Ohne Zweifel hat Jean Tinguely den Ehrgeiz Luginbühls angestachelt und so wurde manche Ausstellung – von den Plastikausstellungen in Biel bis zu den Wenkenpark-Veranstaltungen in Basel – zu einer Art (Schönheits)-Konkurrenz, die in der Regel „unentschieden“ endete. In der Rezeption sprach nie jemand von „besser“ oder „schlechter“. Die Plastiken Tinguelys und Luginbühls ähneln sich bis zu einem gewissen Grad – kein Wunder buddelten sie doch oft auf denselben Schrotthalden (anfänglich häufig bei Halter in Biel). Dennoch hat man den Eindruck der eine habe den andern ohne Worte stets ermahnt, nicht zu flüchtig, nicht zu schnell voranzugehen und der andere diesen, in der Schwere die Kraft der Bewegung nicht zu vergessen.

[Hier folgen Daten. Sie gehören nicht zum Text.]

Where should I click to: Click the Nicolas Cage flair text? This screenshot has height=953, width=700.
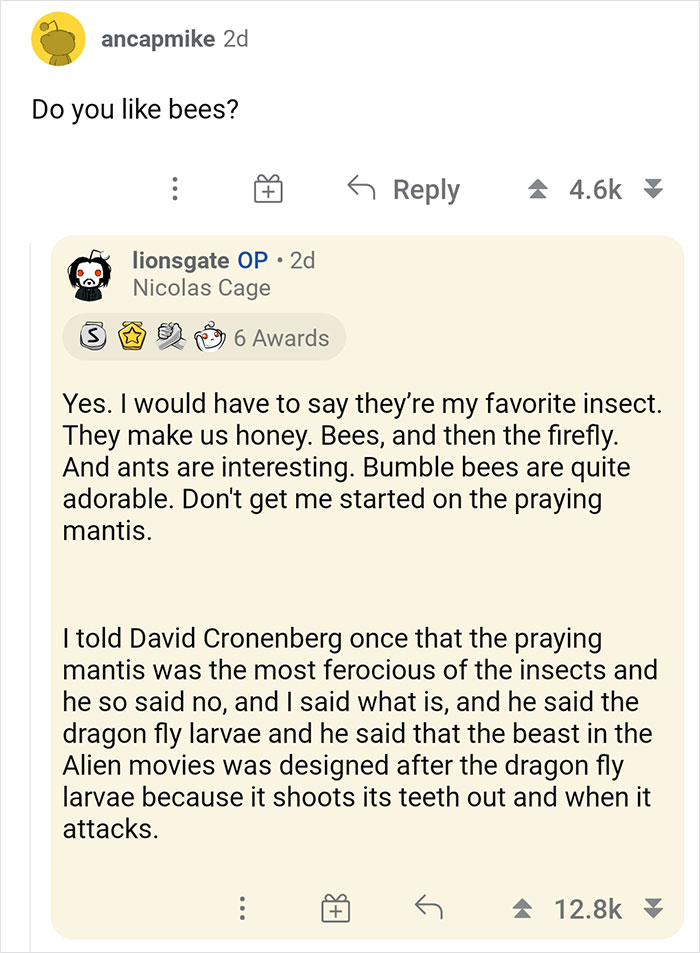tap(202, 287)
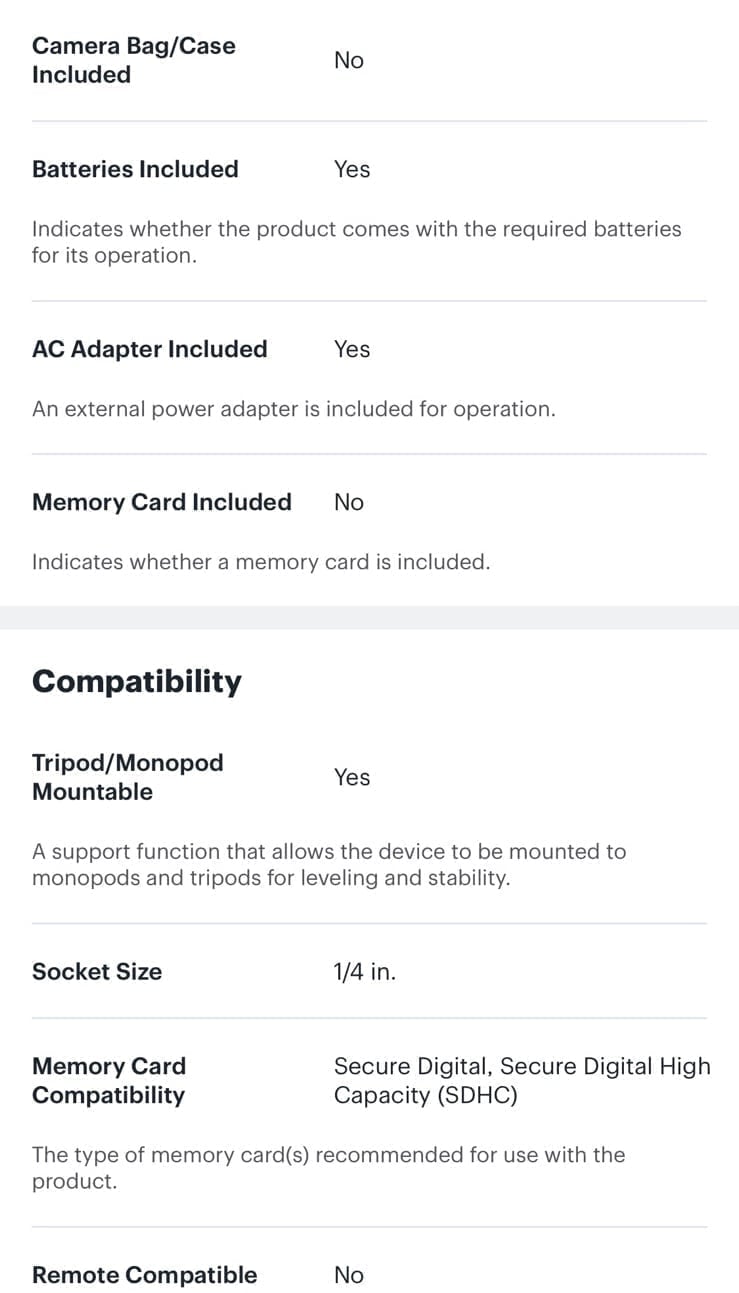Select the Memory Card Included label
Viewport: 739px width, 1293px height.
click(x=162, y=502)
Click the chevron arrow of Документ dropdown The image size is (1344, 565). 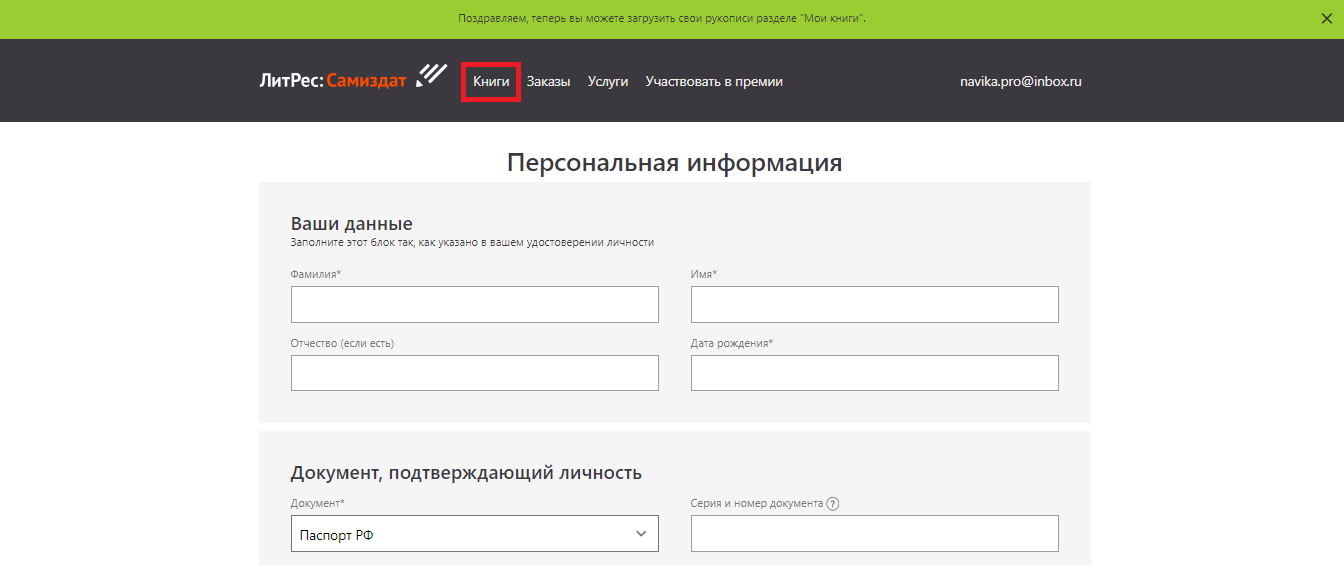click(641, 534)
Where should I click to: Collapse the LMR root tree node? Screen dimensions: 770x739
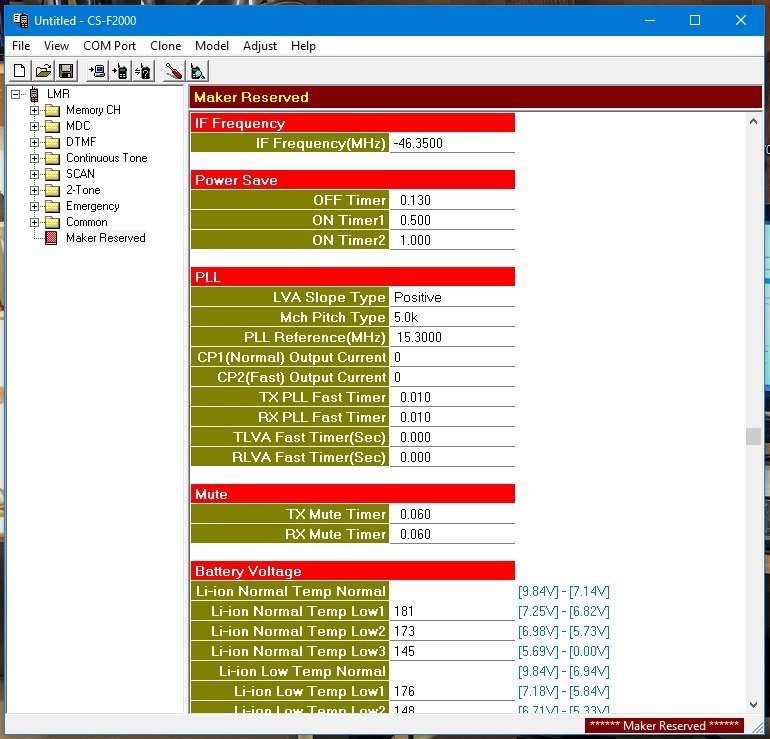coord(16,94)
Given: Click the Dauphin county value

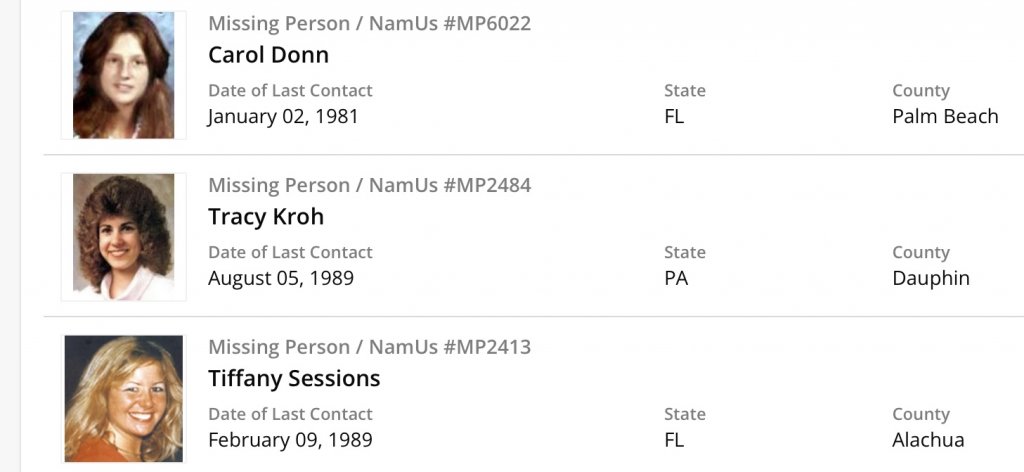Looking at the screenshot, I should tap(931, 278).

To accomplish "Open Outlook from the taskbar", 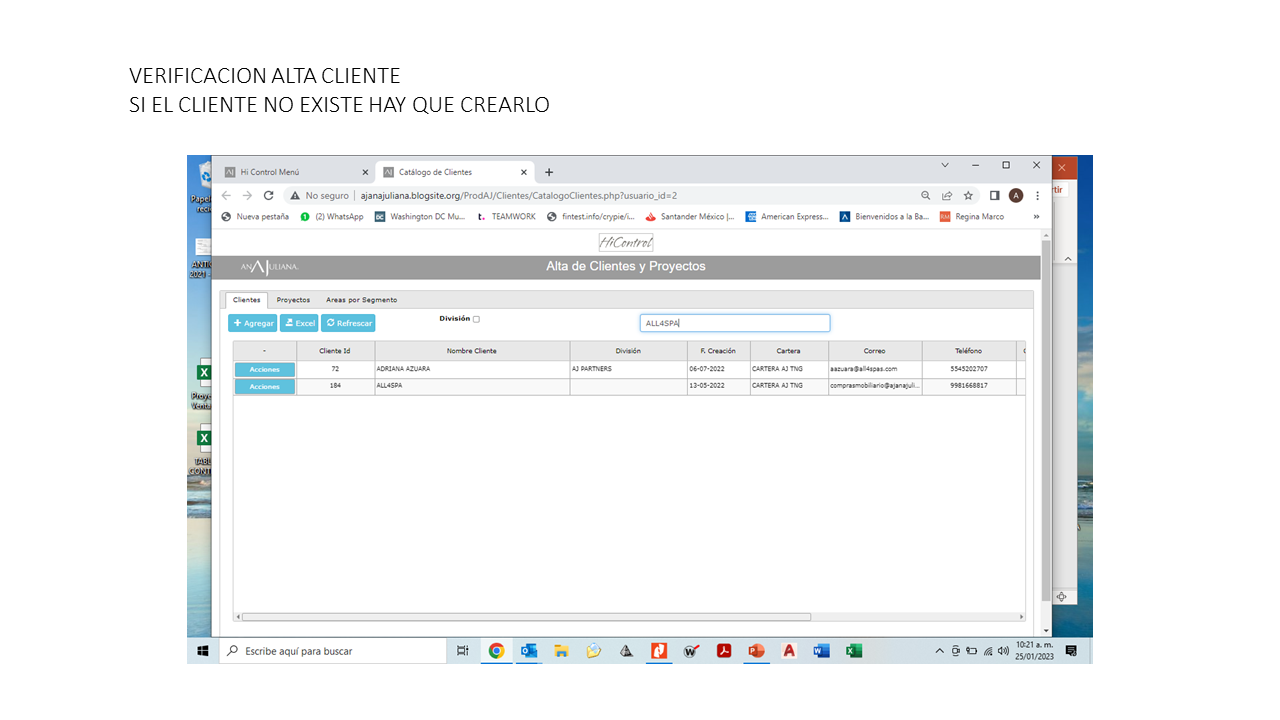I will 529,651.
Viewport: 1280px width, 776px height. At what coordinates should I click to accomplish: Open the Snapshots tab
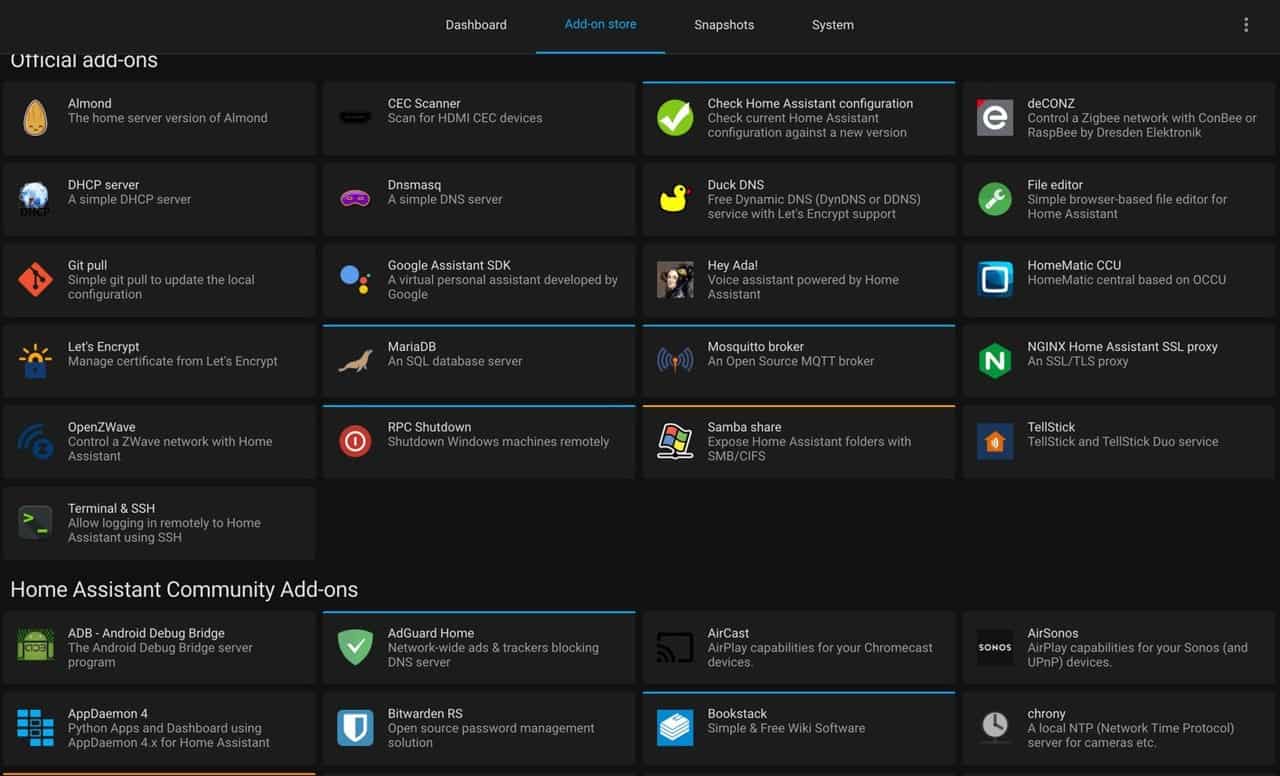point(724,25)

Die grossen Ausstellungen im Museum Tinguely in Basel und im Kunstmuseum Bern haben 2003 „Luginbühl total“ in beeindruckender Art und Weise gezeigt. Als Kombination von Schwere und (männlicher) Sinnlichkeit, als Visualisierung von Kraft, nicht ohne Hang zum Tod (das BT berichtete). Hiezu erschien auch der Werkkatalog der Plastiken; ein Gewaltswerk, wie könnte es anders sein. Darin wird nicht zuletzt der Übergang von Luginbühl als Einzelkünstler zu Luginbühl als „Werkstatt“ sichtbar, entstand doch die Hälfte aller Arbeiten in den letzten 15 Jahren, in der Zeit somit als seine Söhne Iwan, Basil und Brutus immer mehr zu künstlerischen Mitarbeitern wurden, Bernhard Luginbühl immer mehr zum „Regisseur“. Was ihn wohl an seinem 75. Geburtstag mehr bewegt: Dass der Unterhalt, die Promotion und die Pflege seiner Werke weltweit auf lange Zeit gesichert ist oder dass es keinem seiner Söhne gelang, als eigenverantwortliche Künstler mehr als sippenhaftes Wohlwollen zu erreichen? Und dass vielleicht auch seine Frau Ursi das Zeug zu einer Eva Aeppli oder einer Niki de St. Phalle (den Ehefrauen Jean Tinguelys) gehabt hätte?